* Exercise *
Return every line of the listing below so that it matches the original exactly.

* Data supplied *
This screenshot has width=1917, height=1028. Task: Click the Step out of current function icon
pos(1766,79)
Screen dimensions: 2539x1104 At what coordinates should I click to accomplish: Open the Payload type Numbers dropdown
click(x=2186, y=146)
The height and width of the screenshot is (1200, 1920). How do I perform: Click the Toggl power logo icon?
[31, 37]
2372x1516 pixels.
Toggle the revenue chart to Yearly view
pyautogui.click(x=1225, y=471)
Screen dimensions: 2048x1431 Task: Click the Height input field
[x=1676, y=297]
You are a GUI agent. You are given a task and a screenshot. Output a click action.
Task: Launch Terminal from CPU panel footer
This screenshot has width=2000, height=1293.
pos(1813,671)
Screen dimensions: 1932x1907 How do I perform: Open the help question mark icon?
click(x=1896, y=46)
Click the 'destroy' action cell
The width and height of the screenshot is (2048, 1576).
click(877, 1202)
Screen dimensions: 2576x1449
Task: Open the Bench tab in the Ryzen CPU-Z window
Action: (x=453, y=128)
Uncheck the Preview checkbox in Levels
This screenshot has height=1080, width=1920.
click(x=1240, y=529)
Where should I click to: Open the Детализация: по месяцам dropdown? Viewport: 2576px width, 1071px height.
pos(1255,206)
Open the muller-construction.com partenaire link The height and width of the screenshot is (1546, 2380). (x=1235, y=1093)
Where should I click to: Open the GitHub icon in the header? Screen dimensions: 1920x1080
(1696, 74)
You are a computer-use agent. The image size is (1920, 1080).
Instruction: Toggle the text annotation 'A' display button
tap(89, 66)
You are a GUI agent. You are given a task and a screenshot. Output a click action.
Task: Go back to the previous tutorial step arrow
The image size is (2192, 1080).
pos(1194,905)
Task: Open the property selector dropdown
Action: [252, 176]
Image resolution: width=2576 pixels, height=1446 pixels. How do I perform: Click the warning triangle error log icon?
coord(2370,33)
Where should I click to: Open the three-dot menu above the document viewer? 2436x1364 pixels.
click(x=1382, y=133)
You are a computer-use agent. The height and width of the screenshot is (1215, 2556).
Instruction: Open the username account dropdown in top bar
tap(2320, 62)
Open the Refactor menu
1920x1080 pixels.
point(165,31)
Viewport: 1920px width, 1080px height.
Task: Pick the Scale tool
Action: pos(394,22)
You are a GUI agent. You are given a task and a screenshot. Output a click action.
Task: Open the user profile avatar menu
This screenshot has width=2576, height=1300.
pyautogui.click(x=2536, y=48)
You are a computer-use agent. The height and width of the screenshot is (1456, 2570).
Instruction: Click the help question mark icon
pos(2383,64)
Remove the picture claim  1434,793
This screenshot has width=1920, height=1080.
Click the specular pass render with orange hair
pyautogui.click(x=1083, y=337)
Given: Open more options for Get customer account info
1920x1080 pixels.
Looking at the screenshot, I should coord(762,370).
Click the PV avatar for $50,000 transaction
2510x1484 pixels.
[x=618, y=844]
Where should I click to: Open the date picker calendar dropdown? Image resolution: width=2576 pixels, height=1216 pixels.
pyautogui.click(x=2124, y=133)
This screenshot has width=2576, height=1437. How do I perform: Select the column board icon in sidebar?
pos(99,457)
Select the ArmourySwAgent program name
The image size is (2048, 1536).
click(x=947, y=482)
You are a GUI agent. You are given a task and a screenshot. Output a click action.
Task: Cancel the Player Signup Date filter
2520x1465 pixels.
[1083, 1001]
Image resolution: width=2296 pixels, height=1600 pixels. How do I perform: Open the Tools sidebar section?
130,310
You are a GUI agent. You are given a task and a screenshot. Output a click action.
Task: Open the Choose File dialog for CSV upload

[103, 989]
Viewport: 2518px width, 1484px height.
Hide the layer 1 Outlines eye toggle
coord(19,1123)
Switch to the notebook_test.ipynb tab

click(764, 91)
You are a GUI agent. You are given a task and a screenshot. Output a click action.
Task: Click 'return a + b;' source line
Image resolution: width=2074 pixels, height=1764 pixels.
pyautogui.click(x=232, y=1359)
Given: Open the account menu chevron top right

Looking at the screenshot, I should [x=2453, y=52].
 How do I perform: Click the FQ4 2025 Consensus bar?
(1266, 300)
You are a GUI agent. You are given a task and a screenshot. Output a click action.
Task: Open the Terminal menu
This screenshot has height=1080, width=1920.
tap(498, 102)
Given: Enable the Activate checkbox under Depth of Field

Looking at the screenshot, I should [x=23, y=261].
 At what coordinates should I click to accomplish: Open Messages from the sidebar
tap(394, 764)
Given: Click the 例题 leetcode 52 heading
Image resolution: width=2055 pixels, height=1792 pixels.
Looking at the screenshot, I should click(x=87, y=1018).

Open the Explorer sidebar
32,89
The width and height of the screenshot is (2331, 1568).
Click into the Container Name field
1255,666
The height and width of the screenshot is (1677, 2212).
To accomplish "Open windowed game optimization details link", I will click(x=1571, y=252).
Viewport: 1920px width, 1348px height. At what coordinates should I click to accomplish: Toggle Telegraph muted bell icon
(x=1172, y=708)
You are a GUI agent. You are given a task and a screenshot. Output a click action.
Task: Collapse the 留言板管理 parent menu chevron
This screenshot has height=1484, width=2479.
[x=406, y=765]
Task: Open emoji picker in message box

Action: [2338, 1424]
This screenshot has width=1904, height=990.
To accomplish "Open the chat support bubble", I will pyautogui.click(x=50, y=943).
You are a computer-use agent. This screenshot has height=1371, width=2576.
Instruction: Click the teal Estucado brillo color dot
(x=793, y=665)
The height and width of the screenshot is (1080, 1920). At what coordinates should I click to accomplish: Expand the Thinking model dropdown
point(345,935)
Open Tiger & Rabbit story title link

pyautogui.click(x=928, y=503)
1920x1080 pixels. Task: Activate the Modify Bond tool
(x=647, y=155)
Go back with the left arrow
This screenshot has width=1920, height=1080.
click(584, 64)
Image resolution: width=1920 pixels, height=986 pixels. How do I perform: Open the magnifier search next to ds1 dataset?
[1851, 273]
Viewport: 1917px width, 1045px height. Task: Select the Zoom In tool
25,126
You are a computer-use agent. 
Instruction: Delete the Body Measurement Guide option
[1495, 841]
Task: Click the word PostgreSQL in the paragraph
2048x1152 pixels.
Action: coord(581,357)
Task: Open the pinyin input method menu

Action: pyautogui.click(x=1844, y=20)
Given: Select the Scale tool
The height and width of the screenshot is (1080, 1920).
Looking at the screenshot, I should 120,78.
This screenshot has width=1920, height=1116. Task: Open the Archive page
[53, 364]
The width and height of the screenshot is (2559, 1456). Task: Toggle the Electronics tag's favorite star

* Answer for this exercise *
This screenshot has width=1917, height=1028. Task: Click the Step out of current function icon
pos(1766,79)
Screen dimensions: 2539x1104 At what coordinates should I click to accomplish: Open the Payload type Numbers dropdown
click(x=2186, y=146)
The height and width of the screenshot is (1200, 1920). How do I perform: Click the Toggl power logo icon?
[31, 37]
2372x1516 pixels.
Toggle the revenue chart to Yearly view
pyautogui.click(x=1225, y=471)
Screen dimensions: 2048x1431 Task: Click the Height input field
[x=1676, y=297]
You are a GUI agent. You are given a task and a screenshot. Output a click action.
Task: Launch Terminal from CPU panel footer
This screenshot has width=2000, height=1293.
pos(1813,671)
Screen dimensions: 1932x1907 How do I perform: Open the help question mark icon?
click(x=1896, y=46)
Click the 'destroy' action cell
The width and height of the screenshot is (2048, 1576).
click(877, 1202)
Screen dimensions: 2576x1449
Task: Open the Bench tab in the Ryzen CPU-Z window
Action: (x=453, y=128)
Uncheck the Preview checkbox in Levels
This screenshot has height=1080, width=1920.
click(x=1240, y=529)
Where should I click to: Open the Детализация: по месяцам dropdown? Viewport: 2576px width, 1071px height.
pos(1255,206)
Open the muller-construction.com partenaire link The height and width of the screenshot is (1546, 2380). (x=1235, y=1093)
Where should I click to: Open the GitHub icon in the header? Screen dimensions: 1920x1080
(1696, 74)
You are a computer-use agent. The image size is (1920, 1080).
Instruction: Toggle the text annotation 'A' display button
tap(89, 66)
You are a GUI agent. You are given a task and a screenshot. Output a click action.
Task: Go back to the previous tutorial step arrow
The image size is (2192, 1080).
pos(1194,905)
Task: Open the property selector dropdown
Action: [252, 176]
Image resolution: width=2576 pixels, height=1446 pixels. How do I perform: Click the warning triangle error log icon?
coord(2370,33)
Where should I click to: Open the three-dot menu above the document viewer? 2436x1364 pixels.
click(x=1382, y=133)
You are a computer-use agent. The height and width of the screenshot is (1215, 2556).
Instruction: Open the username account dropdown in top bar
tap(2320, 62)
Open the Refactor menu
1920x1080 pixels.
point(165,31)
Viewport: 1920px width, 1080px height.
Task: Pick the Scale tool
Action: pos(394,22)
You are a GUI agent. You are given a task and a screenshot. Output a click action.
Task: Open the user profile avatar menu
This screenshot has width=2576, height=1300.
pyautogui.click(x=2536, y=48)
You are a computer-use agent. The height and width of the screenshot is (1456, 2570).
Instruction: Click the help question mark icon
pos(2383,64)
Remove the picture claim  1434,793
This screenshot has width=1920, height=1080.
Click the specular pass render with orange hair
pyautogui.click(x=1083, y=337)
Given: Open more options for Get customer account info
1920x1080 pixels.
Looking at the screenshot, I should coord(762,370).
Click the PV avatar for $50,000 transaction
2510x1484 pixels.
[x=618, y=844]
Where should I click to: Open the date picker calendar dropdown? Image resolution: width=2576 pixels, height=1216 pixels.
pyautogui.click(x=2124, y=133)
This screenshot has width=2576, height=1437. How do I perform: Select the column board icon in sidebar?
pos(99,457)
Select the ArmourySwAgent program name
The image size is (2048, 1536).
click(x=947, y=482)
You are a GUI agent. You are given a task and a screenshot. Output a click action.
Task: Cancel the Player Signup Date filter
2520x1465 pixels.
[1083, 1001]
Image resolution: width=2296 pixels, height=1600 pixels. How do I perform: Open the Tools sidebar section?
130,310
You are a GUI agent. You are given a task and a screenshot. Output a click action.
Task: Open the Choose File dialog for CSV upload

[103, 989]
Viewport: 2518px width, 1484px height.
Hide the layer 1 Outlines eye toggle
coord(19,1123)
Switch to the notebook_test.ipynb tab

click(764, 91)
You are a GUI agent. You are given a task and a screenshot. Output a click action.
Task: Click 'return a + b;' source line
Image resolution: width=2074 pixels, height=1764 pixels.
pyautogui.click(x=232, y=1359)
Given: Open the account menu chevron top right

Looking at the screenshot, I should [x=2453, y=52].
 How do I perform: Click the FQ4 2025 Consensus bar?
(1266, 300)
You are a GUI agent. You are given a task and a screenshot. Output a click action.
Task: Open the Terminal menu
This screenshot has height=1080, width=1920.
tap(498, 102)
Given: Enable the Activate checkbox under Depth of Field

Looking at the screenshot, I should [x=23, y=261].
 At what coordinates should I click to accomplish: Open Messages from the sidebar
tap(394, 764)
Given: Click the 例题 leetcode 52 heading
Image resolution: width=2055 pixels, height=1792 pixels.
Looking at the screenshot, I should click(x=87, y=1018).

Open the Explorer sidebar
32,89
The width and height of the screenshot is (2331, 1568).
Click into the Container Name field
1255,666
The height and width of the screenshot is (1677, 2212).
To accomplish "Open windowed game optimization details link", I will click(x=1571, y=252).
Viewport: 1920px width, 1348px height. At what coordinates should I click to accomplish: Toggle Telegraph muted bell icon
(x=1172, y=708)
You are a GUI agent. You are given a task and a screenshot. Output a click action.
Task: Collapse the 留言板管理 parent menu chevron
This screenshot has height=1484, width=2479.
[x=406, y=765]
Task: Open emoji picker in message box

Action: [2338, 1424]
This screenshot has width=1904, height=990.
To accomplish "Open the chat support bubble", I will pyautogui.click(x=50, y=943).
You are a computer-use agent. This screenshot has height=1371, width=2576.
Instruction: Click the teal Estucado brillo color dot
(x=793, y=665)
The height and width of the screenshot is (1080, 1920). At what coordinates should I click to accomplish: Expand the Thinking model dropdown
point(345,935)
Open Tiger & Rabbit story title link

pyautogui.click(x=928, y=503)
1920x1080 pixels. Task: Activate the Modify Bond tool
(x=647, y=155)
Go back with the left arrow
This screenshot has width=1920, height=1080.
click(584, 64)
Image resolution: width=1920 pixels, height=986 pixels. How do I perform: Open the magnifier search next to ds1 dataset?
[1851, 273]
Viewport: 1917px width, 1045px height. Task: Select the Zoom In tool
25,126
You are a computer-use agent. 
Instruction: Delete the Body Measurement Guide option
[1495, 841]
Task: Click the word PostgreSQL in the paragraph
2048x1152 pixels.
Action: coord(581,357)
Task: Open the pinyin input method menu

Action: pyautogui.click(x=1844, y=20)
Given: Select the Scale tool
The height and width of the screenshot is (1080, 1920).
Looking at the screenshot, I should 120,78.
This screenshot has width=1920, height=1116. Task: Open the Archive page
[53, 364]
The width and height of the screenshot is (2559, 1456). Task: Toggle the Electronics tag's favorite star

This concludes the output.